In September 2011, an Earth-616 version of the Revengers led by Wonder Man appears. They were created by Brian Michael Bendis.

Fictional team history

MC2

After a tragic mission that claimed the life of several Avengers including Hank Pym and the Wasp, their children were furious to see A-Next, a team of heroes referred to by people as the "next generation of Avengers". The children of Hank Pym and Wasp used their parents' technology to replicate their powers. The daughter Hope Pym duplicated her mother's powers as the Red Queen while her brother Henry Pym Jr. copied his father's powers as Big Man.

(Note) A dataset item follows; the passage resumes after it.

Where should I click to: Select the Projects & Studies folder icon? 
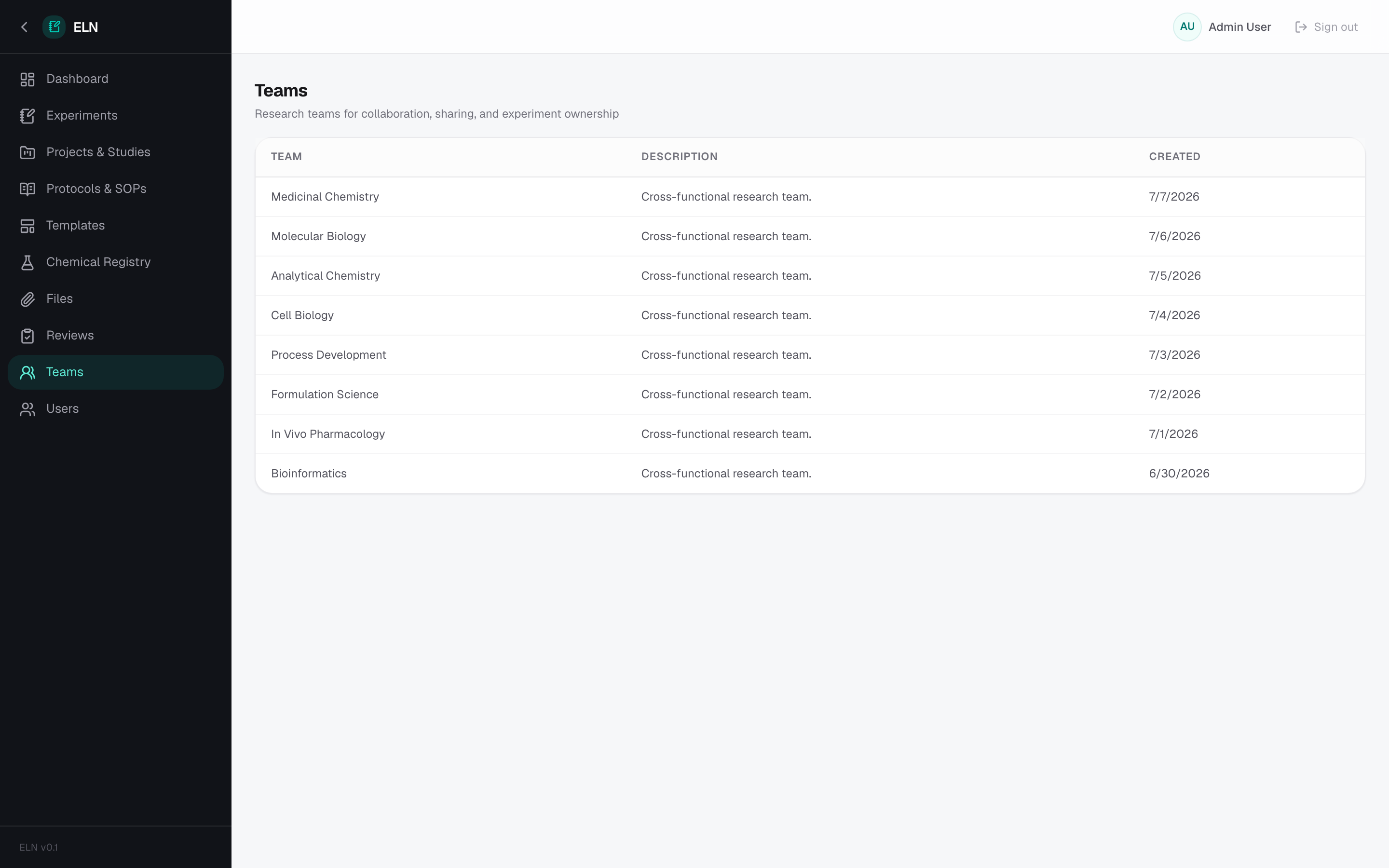[x=27, y=153]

Red Queen also helped create an energetic villain called Ion Man, whom she sent to kill Mainframe. Although he failed (unknowingly, since Mainframe was later rebuilt), he passed her test. Red Queen soon added more villains to her fold (Spider-Girl's nemesis, Killerwatt, and Wild Thing's homicidal half-brother Sabreclaw). She waited until the members of the Avengers were at their most vulnerable before sending her team, the Revengers, to destroy them. Red Queen herself wanted to personally torture Stinger, as she felt that Stinger dishonored her parents' memories, but the reserve members of A-Next defeated the Revengers and Big Man turned himself in, stopping his crazed sister, as Big Man did not want to be a killer.

However, in Last Planet Standing, the Revengers returned with the aid of Magneta to fight A-Next again. The fight was halted when Galactus came to destroy Earth. A-Next teamed up with a number of other heroes while the Revengers got away, minus Sabreclaw, who stayed behind to help fight and later joined A-Next to help fill out their roster.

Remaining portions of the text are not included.